Typically the Linux systems (one called Ubuntu is popular) include an "office suite" as good or better than Microsoft Office and produces files compatible with both it and Apple software. Same thing for other software including an equivalent of Photoshop . . . all free. Combine that with the ability of government to tailor make its own computer systems with its own programs nobody else has, and we’d end up with a more secure and more productive system while saving millions annually.
A logical 10-year conversion process is achievable. It has been done elsewhere for the same reasons. That includes parts of the U.S. Department of Defence, The City of Munich, Germany, the government of Spain (in process), France’s Parliament, the U.S. Federal Aviation Administration, Germany’s Foreign Ministry, France’s national police force; the U.S. National Nuclear Safety Administration, the South African Social Security Agency, the government of Turkey, the Phillipines voting system, 703 of Malaysia’s 724 government agencies, and the Russian government (in process).

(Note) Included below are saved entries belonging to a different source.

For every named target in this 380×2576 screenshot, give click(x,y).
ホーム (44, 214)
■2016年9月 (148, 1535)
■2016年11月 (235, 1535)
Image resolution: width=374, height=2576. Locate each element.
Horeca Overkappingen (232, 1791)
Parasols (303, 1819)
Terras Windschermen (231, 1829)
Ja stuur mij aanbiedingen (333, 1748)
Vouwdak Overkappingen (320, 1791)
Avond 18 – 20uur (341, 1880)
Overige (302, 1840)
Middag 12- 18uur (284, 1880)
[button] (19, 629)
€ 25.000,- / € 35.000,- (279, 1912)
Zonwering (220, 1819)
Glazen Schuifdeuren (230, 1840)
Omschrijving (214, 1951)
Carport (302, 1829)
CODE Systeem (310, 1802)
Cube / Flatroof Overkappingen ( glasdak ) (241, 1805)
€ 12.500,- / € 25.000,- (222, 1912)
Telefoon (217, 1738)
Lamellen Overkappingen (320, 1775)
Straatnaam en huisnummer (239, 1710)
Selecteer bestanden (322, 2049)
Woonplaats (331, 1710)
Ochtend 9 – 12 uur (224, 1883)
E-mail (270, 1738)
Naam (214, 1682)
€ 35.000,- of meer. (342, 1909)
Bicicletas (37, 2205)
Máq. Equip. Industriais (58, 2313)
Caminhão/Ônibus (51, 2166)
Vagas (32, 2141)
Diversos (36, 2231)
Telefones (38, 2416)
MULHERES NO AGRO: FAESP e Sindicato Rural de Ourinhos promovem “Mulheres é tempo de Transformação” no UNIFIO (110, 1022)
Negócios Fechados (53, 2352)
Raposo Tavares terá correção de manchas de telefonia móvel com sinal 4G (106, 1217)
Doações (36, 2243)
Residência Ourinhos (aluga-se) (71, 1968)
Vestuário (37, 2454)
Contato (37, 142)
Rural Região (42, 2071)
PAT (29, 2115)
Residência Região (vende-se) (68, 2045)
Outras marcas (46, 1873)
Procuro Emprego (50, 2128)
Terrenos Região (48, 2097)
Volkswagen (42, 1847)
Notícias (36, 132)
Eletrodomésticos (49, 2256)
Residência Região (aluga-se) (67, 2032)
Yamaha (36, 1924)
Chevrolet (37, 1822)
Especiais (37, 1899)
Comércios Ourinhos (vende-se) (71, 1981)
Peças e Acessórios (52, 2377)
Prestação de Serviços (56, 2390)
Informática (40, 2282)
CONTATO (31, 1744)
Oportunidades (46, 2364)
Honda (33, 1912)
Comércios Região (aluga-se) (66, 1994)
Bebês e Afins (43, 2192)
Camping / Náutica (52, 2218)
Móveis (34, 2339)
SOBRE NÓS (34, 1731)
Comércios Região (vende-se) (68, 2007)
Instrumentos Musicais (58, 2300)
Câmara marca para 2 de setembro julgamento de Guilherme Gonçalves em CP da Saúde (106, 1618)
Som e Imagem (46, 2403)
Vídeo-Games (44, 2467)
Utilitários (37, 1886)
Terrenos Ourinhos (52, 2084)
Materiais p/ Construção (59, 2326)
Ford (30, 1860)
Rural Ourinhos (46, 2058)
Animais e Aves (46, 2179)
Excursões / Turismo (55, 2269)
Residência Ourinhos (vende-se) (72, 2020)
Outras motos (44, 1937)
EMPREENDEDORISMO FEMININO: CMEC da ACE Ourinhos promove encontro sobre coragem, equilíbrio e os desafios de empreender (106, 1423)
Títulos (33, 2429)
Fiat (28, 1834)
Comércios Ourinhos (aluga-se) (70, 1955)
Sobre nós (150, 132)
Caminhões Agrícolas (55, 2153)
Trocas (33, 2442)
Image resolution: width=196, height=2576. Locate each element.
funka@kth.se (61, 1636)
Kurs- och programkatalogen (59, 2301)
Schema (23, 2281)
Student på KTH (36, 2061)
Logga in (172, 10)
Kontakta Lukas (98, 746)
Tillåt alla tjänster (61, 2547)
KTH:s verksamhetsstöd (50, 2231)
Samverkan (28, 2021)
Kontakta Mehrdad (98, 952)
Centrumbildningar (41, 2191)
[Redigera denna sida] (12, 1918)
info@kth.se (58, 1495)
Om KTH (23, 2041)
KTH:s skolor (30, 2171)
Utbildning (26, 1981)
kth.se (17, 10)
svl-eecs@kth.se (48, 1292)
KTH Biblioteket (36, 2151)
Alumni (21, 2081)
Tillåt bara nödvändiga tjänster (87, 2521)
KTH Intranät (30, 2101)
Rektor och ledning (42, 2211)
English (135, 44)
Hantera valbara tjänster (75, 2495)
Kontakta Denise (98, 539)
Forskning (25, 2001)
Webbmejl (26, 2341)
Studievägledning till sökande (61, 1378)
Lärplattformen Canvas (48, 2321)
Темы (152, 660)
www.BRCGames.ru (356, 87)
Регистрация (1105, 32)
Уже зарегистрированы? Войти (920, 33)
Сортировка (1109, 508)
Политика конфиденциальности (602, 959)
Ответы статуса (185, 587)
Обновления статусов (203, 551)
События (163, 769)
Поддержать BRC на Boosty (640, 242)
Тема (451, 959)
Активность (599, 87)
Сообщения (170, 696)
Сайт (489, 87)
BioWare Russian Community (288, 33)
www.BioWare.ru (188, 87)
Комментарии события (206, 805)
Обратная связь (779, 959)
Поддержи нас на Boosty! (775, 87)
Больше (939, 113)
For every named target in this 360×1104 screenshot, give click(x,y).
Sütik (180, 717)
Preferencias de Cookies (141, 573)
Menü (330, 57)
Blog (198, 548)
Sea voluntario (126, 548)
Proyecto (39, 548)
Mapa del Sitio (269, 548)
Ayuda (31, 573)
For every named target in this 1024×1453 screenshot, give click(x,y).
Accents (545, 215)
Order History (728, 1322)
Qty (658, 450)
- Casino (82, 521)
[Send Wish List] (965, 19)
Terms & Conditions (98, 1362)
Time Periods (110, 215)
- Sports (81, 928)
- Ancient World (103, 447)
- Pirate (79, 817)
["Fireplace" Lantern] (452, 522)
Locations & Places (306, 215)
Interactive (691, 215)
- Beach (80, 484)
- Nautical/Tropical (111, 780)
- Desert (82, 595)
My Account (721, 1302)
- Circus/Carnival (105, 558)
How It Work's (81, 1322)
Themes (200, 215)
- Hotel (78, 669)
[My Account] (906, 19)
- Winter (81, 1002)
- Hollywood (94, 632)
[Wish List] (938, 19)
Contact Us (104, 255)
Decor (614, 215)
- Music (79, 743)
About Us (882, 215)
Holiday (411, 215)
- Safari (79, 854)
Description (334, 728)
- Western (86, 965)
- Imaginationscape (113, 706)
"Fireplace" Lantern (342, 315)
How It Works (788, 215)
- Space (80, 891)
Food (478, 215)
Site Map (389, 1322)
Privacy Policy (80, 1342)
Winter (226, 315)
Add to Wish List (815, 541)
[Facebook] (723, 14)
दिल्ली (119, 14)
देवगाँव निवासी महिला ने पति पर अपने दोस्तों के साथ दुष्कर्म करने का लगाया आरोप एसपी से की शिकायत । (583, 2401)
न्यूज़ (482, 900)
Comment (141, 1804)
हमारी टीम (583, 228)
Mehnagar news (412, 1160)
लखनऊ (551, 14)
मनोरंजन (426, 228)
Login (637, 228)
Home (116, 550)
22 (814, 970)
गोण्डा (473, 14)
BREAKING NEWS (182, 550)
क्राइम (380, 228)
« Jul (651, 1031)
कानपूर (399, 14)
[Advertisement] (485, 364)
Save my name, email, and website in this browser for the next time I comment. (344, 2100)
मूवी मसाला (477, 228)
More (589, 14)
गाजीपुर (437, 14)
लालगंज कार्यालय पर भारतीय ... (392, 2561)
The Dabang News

A lot of schools around the world switched (often to save money) and in the business world, it’s a solid, growing trend, one report saying 40 per cent in the U.S. now use Linux. Business converts include McDonald’s, Amazon, the New York Stock Exchange, Google, Chicago Mercantile Exchange, Wikipedia, Dreamworks Animation, Virgin America (airline), Ernie Ball (guitar string maker), and reportedly a new Internet flight planning system at NavCanada is to begin using it this year. The Large Hadron Collider in Geneva run by scientists runs on Linux, as does the largest supercomputer in Canada, at the University of Toronto.
It makes sense for the federal government to very seriously consider the switch. It is user friendly, highly flexible, customizable, more secure, more stable and saves millions. It may require hiring more high level programmers, but they’ll pay for themselves and it would also mean fewer other techies running around resolving problems with proprietary software. The advantages are convincing.